Supplied information
***

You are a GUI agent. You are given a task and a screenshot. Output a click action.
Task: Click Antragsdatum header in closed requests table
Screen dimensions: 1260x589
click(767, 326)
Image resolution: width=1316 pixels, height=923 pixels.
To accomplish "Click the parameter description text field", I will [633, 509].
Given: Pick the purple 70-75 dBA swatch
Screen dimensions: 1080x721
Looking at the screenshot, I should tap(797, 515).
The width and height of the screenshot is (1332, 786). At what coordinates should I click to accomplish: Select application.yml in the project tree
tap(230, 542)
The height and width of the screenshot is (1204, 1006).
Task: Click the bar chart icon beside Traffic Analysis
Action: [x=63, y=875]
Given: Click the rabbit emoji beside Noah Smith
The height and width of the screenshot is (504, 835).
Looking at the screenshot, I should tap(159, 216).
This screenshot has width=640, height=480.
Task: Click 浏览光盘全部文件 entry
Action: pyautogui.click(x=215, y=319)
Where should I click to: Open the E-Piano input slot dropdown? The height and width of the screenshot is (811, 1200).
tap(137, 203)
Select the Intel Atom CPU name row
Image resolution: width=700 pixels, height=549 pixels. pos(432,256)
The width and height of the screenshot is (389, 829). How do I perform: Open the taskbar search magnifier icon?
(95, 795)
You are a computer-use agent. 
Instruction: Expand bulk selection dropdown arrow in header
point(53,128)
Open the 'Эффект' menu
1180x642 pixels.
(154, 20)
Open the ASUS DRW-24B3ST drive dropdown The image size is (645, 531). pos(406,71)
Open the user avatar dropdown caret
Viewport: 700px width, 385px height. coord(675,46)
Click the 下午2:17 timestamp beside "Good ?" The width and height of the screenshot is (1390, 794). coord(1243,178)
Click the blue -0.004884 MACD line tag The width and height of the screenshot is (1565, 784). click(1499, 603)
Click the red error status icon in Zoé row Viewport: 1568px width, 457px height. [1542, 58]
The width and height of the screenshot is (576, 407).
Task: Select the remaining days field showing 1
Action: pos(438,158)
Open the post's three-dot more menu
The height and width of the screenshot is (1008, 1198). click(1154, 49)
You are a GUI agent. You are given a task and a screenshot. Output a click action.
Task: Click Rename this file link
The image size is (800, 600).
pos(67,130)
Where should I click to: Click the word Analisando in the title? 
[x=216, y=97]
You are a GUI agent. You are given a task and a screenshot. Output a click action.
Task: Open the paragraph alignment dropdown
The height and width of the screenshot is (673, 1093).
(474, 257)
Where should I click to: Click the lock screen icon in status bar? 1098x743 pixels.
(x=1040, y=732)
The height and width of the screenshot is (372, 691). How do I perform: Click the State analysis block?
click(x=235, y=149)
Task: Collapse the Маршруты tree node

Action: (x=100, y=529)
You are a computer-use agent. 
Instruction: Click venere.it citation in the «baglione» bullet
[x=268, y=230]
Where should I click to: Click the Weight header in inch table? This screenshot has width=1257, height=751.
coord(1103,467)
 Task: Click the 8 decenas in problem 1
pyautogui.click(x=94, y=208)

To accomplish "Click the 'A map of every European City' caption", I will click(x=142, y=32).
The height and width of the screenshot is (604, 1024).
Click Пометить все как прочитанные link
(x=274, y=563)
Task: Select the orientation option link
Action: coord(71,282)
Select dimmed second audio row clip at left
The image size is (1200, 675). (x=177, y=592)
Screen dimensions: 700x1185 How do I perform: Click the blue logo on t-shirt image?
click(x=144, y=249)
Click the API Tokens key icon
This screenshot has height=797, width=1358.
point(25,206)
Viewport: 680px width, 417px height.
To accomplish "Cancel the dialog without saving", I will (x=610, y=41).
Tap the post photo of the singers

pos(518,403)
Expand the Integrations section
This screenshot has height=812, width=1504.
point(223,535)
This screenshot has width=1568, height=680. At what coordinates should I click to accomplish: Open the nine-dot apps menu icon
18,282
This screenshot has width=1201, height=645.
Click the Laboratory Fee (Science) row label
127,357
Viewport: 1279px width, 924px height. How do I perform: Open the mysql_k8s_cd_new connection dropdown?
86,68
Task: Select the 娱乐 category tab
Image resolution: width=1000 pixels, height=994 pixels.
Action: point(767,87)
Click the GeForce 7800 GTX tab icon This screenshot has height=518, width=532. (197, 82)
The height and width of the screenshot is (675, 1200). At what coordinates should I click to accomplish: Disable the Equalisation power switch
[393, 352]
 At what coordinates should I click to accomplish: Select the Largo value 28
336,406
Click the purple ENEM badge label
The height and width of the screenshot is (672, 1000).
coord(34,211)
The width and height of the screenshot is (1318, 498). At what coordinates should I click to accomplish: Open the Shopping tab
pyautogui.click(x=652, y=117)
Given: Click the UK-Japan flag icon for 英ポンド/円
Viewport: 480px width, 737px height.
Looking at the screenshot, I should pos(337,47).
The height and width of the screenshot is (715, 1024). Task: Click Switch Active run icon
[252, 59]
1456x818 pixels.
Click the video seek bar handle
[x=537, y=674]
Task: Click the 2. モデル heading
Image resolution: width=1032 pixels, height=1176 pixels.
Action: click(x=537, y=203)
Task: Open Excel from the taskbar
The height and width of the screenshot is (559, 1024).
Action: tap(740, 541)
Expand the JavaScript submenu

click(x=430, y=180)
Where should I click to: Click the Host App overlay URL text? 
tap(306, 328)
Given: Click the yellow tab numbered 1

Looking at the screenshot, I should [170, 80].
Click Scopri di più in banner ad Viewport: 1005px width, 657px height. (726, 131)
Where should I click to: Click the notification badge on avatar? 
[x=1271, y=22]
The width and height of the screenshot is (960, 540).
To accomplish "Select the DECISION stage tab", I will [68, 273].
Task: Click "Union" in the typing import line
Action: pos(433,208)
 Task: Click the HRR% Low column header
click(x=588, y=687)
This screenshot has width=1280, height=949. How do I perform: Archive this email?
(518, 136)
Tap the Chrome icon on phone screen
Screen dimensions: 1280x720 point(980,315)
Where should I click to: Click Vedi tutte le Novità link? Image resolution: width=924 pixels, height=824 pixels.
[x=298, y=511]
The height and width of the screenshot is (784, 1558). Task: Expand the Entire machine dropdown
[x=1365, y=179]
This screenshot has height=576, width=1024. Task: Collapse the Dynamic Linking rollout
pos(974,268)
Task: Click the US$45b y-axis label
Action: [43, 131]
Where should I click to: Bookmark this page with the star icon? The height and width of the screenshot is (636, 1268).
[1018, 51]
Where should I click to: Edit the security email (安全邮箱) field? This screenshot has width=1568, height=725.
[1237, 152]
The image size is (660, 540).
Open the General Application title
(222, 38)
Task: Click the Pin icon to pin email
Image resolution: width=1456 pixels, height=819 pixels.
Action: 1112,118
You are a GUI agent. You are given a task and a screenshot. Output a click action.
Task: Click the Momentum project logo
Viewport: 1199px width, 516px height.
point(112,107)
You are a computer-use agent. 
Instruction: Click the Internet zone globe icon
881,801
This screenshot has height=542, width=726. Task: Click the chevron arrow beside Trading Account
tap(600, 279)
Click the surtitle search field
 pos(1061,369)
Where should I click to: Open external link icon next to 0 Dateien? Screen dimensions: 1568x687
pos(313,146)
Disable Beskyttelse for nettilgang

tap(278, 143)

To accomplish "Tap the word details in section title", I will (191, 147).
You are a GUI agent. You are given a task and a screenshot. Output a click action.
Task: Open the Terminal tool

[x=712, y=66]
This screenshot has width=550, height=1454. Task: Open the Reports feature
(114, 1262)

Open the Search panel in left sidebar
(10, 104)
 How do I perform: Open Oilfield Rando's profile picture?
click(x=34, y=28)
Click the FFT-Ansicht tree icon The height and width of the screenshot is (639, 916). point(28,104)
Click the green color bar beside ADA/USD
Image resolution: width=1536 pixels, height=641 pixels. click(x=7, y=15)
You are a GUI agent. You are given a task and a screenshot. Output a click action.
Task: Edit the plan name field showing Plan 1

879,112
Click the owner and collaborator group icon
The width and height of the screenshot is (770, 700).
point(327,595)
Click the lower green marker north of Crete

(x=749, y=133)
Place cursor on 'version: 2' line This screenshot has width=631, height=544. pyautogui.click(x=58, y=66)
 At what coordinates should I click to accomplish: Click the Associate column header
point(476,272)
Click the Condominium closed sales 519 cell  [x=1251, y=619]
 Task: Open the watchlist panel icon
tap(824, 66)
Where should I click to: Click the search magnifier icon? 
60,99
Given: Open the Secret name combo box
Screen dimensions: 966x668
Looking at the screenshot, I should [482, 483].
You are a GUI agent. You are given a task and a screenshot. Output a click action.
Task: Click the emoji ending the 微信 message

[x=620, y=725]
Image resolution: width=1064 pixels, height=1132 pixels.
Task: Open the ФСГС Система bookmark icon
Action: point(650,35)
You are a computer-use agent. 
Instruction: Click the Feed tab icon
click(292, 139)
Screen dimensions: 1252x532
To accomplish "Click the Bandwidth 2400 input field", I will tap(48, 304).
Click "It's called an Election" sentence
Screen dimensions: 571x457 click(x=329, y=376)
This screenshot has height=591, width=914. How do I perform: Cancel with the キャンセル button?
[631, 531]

***

Task
Restate exactly the records above from their first line through the line that holds "Given: Click the rabbit", please, including both and leaving out all others.

Result below
You are a GUI agent. You are given a task and a screenshot. Output a click action.
Task: Click Antragsdatum header in closed requests table
Screen dimensions: 1260x589
click(767, 326)
Image resolution: width=1316 pixels, height=923 pixels.
To accomplish "Click the parameter description text field", I will [633, 509].
Given: Pick the purple 70-75 dBA swatch
Screen dimensions: 1080x721
Looking at the screenshot, I should tap(797, 515).
The width and height of the screenshot is (1332, 786). At what coordinates should I click to accomplish: Select application.yml in the project tree
tap(230, 542)
The height and width of the screenshot is (1204, 1006).
Task: Click the bar chart icon beside Traffic Analysis
Action: [x=63, y=875]
Given: Click the rabbit emoji beside Noah Smith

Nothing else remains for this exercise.